### Exercise goal
Return the entries below as a JSON array of strings, one string per line, leaving out any blank lines.

### Extracted material
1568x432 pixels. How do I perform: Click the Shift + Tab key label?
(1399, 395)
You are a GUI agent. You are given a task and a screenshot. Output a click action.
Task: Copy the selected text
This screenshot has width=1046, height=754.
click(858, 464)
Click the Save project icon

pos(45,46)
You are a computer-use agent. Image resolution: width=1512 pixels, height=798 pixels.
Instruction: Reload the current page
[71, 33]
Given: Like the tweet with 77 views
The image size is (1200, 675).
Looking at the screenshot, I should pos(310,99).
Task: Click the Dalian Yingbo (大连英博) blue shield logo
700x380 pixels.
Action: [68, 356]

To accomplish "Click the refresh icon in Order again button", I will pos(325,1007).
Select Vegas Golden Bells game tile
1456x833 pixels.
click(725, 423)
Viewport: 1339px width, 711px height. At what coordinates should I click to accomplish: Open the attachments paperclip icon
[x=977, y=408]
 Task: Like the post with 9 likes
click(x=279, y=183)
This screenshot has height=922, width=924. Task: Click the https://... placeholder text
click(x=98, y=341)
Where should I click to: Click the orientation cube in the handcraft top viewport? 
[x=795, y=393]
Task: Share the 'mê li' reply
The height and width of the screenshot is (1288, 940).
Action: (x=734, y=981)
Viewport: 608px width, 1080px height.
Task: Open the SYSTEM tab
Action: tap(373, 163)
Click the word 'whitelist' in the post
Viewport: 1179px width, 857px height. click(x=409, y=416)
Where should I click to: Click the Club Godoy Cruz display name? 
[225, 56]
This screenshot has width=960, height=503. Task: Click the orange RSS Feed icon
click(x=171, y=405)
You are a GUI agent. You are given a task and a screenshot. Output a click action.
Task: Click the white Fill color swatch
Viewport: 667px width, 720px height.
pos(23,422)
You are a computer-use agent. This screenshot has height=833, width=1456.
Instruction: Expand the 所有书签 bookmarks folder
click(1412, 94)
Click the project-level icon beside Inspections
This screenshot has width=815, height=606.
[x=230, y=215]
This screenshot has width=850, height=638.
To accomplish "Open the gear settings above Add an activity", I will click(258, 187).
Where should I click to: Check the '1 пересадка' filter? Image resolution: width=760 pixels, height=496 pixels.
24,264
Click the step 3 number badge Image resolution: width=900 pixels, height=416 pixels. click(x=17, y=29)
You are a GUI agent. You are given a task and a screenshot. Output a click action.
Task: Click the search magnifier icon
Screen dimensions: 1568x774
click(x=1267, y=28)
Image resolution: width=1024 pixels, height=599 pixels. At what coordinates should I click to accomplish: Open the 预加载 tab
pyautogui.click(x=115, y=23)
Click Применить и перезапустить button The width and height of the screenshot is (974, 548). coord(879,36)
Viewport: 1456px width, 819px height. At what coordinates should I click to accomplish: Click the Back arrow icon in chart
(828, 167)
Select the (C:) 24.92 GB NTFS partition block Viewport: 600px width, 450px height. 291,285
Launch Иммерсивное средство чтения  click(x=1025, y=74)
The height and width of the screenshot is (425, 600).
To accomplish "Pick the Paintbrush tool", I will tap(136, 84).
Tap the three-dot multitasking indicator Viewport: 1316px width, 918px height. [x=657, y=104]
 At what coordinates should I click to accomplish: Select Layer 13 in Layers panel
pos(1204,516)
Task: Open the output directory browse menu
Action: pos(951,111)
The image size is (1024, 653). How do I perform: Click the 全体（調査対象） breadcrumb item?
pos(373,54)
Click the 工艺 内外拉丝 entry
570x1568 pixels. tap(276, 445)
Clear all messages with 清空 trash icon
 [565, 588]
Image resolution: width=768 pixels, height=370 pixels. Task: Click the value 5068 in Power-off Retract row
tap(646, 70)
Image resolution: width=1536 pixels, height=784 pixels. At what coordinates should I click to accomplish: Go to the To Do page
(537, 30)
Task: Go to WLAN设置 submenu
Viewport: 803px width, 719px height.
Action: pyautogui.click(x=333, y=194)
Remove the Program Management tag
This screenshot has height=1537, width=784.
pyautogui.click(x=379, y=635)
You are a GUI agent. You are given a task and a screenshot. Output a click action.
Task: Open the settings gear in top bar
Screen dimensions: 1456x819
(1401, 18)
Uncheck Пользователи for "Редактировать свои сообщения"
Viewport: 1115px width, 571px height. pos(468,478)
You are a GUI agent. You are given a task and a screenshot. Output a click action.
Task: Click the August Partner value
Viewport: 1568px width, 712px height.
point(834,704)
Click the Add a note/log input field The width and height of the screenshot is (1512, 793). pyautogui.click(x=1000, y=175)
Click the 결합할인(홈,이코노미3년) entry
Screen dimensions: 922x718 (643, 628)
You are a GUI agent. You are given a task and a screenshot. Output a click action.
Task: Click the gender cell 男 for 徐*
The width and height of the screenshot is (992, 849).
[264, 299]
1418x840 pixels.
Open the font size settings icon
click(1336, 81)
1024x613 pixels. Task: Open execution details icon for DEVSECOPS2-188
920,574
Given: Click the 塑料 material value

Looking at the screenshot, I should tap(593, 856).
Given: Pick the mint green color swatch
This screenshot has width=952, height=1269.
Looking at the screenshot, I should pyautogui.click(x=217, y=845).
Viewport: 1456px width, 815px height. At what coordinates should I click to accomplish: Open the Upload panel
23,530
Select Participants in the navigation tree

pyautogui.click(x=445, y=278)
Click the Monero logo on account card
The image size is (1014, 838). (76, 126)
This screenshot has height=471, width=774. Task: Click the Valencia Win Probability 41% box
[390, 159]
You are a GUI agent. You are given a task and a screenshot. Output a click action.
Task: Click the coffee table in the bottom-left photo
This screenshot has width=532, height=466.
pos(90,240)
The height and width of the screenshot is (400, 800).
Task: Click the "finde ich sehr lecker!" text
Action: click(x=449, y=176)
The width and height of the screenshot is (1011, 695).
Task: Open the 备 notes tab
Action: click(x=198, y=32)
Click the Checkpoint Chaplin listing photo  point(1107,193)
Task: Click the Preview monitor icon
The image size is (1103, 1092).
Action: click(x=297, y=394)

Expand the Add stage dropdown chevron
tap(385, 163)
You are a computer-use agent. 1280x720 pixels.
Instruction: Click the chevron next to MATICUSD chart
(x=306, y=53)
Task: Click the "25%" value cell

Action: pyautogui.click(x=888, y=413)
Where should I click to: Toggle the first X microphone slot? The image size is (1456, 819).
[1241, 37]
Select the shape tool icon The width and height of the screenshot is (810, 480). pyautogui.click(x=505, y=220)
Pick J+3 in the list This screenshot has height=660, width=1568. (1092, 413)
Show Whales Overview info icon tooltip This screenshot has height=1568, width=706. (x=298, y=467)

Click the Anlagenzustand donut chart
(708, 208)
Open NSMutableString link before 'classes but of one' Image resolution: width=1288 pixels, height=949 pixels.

### Reply to the task
[
  "1568x432 pixels. How do I perform: Click the Shift + Tab key label?",
  "(1399, 395)",
  "You are a GUI agent. You are given a task and a screenshot. Output a click action.",
  "Task: Copy the selected text",
  "This screenshot has width=1046, height=754.",
  "click(858, 464)",
  "Click the Save project icon",
  "pos(45,46)",
  "You are a computer-use agent. Image resolution: width=1512 pixels, height=798 pixels.",
  "Instruction: Reload the current page",
  "[71, 33]",
  "Given: Like the tweet with 77 views",
  "The image size is (1200, 675).",
  "Looking at the screenshot, I should pos(310,99).",
  "Task: Click the Dalian Yingbo (大连英博) blue shield logo",
  "700x380 pixels.",
  "Action: [68, 356]",
  "To accomplish \"Click the refresh icon in Order again button\", I will pos(325,1007).",
  "Select Vegas Golden Bells game tile",
  "1456x833 pixels.",
  "click(725, 423)",
  "Viewport: 1339px width, 711px height. At what coordinates should I click to accomplish: Open the attachments paperclip icon",
  "[x=977, y=408]",
  " Task: Like the post with 9 likes",
  "click(x=279, y=183)",
  "This screenshot has height=922, width=924. Task: Click the https://... placeholder text",
  "click(x=98, y=341)",
  "Where should I click to: Click the orientation cube in the handcraft top viewport? ",
  "[x=795, y=393]",
  "Task: Share the 'mê li' reply",
  "The height and width of the screenshot is (1288, 940).",
  "Action: (x=734, y=981)",
  "Viewport: 608px width, 1080px height.",
  "Task: Open the SYSTEM tab",
  "Action: tap(373, 163)",
  "Click the word 'whitelist' in the post",
  "Viewport: 1179px width, 857px height. click(x=409, y=416)",
  "Where should I click to: Click the Club Godoy Cruz display name? ",
  "[225, 56]",
  "This screenshot has width=960, height=503. Task: Click the orange RSS Feed icon",
  "click(x=171, y=405)",
  "You are a GUI agent. You are given a task and a screenshot. Output a click action.",
  "Task: Click the white Fill color swatch",
  "Viewport: 667px width, 720px height.",
  "pos(23,422)",
  "You are a computer-use agent. This screenshot has height=833, width=1456.",
  "Instruction: Expand the 所有书签 bookmarks folder",
  "click(1412, 94)",
  "Click the project-level icon beside Inspections",
  "This screenshot has width=815, height=606.",
  "[x=230, y=215]",
  "This screenshot has width=850, height=638.",
  "To accomplish \"Open the gear settings above Add an activity\", I will click(258, 187).",
  "Where should I click to: Check the '1 пересадка' filter? Image resolution: width=760 pixels, height=496 pixels.",
  "24,264",
  "Click the step 3 number badge Image resolution: width=900 pixels, height=416 pixels. click(x=17, y=29)",
  "You are a GUI agent. You are given a task and a screenshot. Output a click action.",
  "Task: Click the search magnifier icon",
  "Screen dimensions: 1568x774",
  "click(x=1267, y=28)",
  "Image resolution: width=1024 pixels, height=599 pixels. At what coordinates should I click to accomplish: Open the 预加载 tab",
  "pyautogui.click(x=115, y=23)",
  "Click Применить и перезапустить button The width and height of the screenshot is (974, 548). coord(879,36)",
  "Viewport: 1456px width, 819px height. At what coordinates should I click to accomplish: Click the Back arrow icon in chart",
  "(828, 167)",
  "Select the (C:) 24.92 GB NTFS partition block Viewport: 600px width, 450px height. 291,285",
  "Launch Иммерсивное средство чтения  click(x=1025, y=74)",
  "The height and width of the screenshot is (425, 600).",
  "To accomplish \"Pick the Paintbrush tool\", I will tap(136, 84).",
  "Tap the three-dot multitasking indicator Viewport: 1316px width, 918px height. [x=657, y=104]",
  " At what coordinates should I click to accomplish: Select Layer 13 in Layers panel",
  "pos(1204,516)",
  "Task: Open the output directory browse menu",
  "Action: pos(951,111)",
  "The image size is (1024, 653). How do I perform: Click the 全体（調査対象） breadcrumb item?",
  "pos(373,54)",
  "Click the 工艺 内外拉丝 entry",
  "570x1568 pixels. tap(276, 445)",
  "Clear all messages with 清空 trash icon",
  " [565, 588]",
  "Image resolution: width=768 pixels, height=370 pixels. Task: Click the value 5068 in Power-off Retract row",
  "tap(646, 70)",
  "Image resolution: width=1536 pixels, height=784 pixels. At what coordinates should I click to accomplish: Go to the To Do page",
  "(537, 30)",
  "Task: Go to WLAN设置 submenu",
  "Viewport: 803px width, 719px height.",
  "Action: pyautogui.click(x=333, y=194)",
  "Remove the Program Management tag",
  "This screenshot has height=1537, width=784.",
  "pyautogui.click(x=379, y=635)",
  "You are a GUI agent. You are given a task and a screenshot. Output a click action.",
  "Task: Open the settings gear in top bar",
  "Screen dimensions: 1456x819",
  "(1401, 18)",
  "Uncheck Пользователи for \"Редактировать свои сообщения\"",
  "Viewport: 1115px width, 571px height. pos(468,478)",
  "You are a GUI agent. You are given a task and a screenshot. Output a click action.",
  "Task: Click the August Partner value",
  "Viewport: 1568px width, 712px height.",
  "point(834,704)",
  "Click the Add a note/log input field The width and height of the screenshot is (1512, 793). pyautogui.click(x=1000, y=175)",
  "Click the 결합할인(홈,이코노미3년) entry",
  "Screen dimensions: 922x718 (643, 628)",
  "You are a GUI agent. You are given a task and a screenshot. Output a click action.",
  "Task: Click the gender cell 男 for 徐*",
  "The width and height of the screenshot is (992, 849).",
  "[264, 299]",
  "1418x840 pixels.",
  "Open the font size settings icon",
  "click(1336, 81)",
  "1024x613 pixels. Task: Open execution details icon for DEVSECOPS2-188",
  "920,574",
  "Given: Click the 塑料 material value",
  "Looking at the screenshot, I should tap(593, 856).",
  "Given: Pick the mint green color swatch",
  "This screenshot has width=952, height=1269.",
  "Looking at the screenshot, I should pyautogui.click(x=217, y=845).",
  "Viewport: 1456px width, 815px height. At what coordinates should I click to accomplish: Open the Upload panel",
  "23,530",
  "Select Participants in the navigation tree",
  "pyautogui.click(x=445, y=278)",
  "Click the Monero logo on account card",
  "The image size is (1014, 838). (76, 126)",
  "This screenshot has height=471, width=774. Task: Click the Valencia Win Probability 41% box",
  "[390, 159]",
  "You are a GUI agent. You are given a task and a screenshot. Output a click action.",
  "Task: Click the coffee table in the bottom-left photo",
  "This screenshot has width=532, height=466.",
  "pos(90,240)",
  "The height and width of the screenshot is (400, 800).",
  "Task: Click the \"finde ich sehr lecker!\" text",
  "Action: click(x=449, y=176)",
  "The width and height of the screenshot is (1011, 695).",
  "Task: Open the 备 notes tab",
  "Action: click(x=198, y=32)",
  "Click the Checkpoint Chaplin listing photo  point(1107,193)",
  "Task: Click the Preview monitor icon",
  "The image size is (1103, 1092).",
  "Action: click(x=297, y=394)",
  "Expand the Add stage dropdown chevron",
  "tap(385, 163)",
  "You are a computer-use agent. 1280x720 pixels.",
  "Instruction: Click the chevron next to MATICUSD chart",
  "(x=306, y=53)",
  "Task: Click the \"25%\" value cell",
  "Action: pyautogui.click(x=888, y=413)",
  "Where should I click to: Toggle the first X microphone slot? The image size is (1456, 819).",
  "[1241, 37]",
  "Select the shape tool icon The width and height of the screenshot is (810, 480). pyautogui.click(x=505, y=220)",
  "Pick J+3 in the list This screenshot has height=660, width=1568. (1092, 413)",
  "Show Whales Overview info icon tooltip This screenshot has height=1568, width=706. (x=298, y=467)",
  "Click the Anlagenzustand donut chart",
  "(708, 208)",
  "Open NSMutableString link before 'classes but of one' Image resolution: width=1288 pixels, height=949 pixels."
]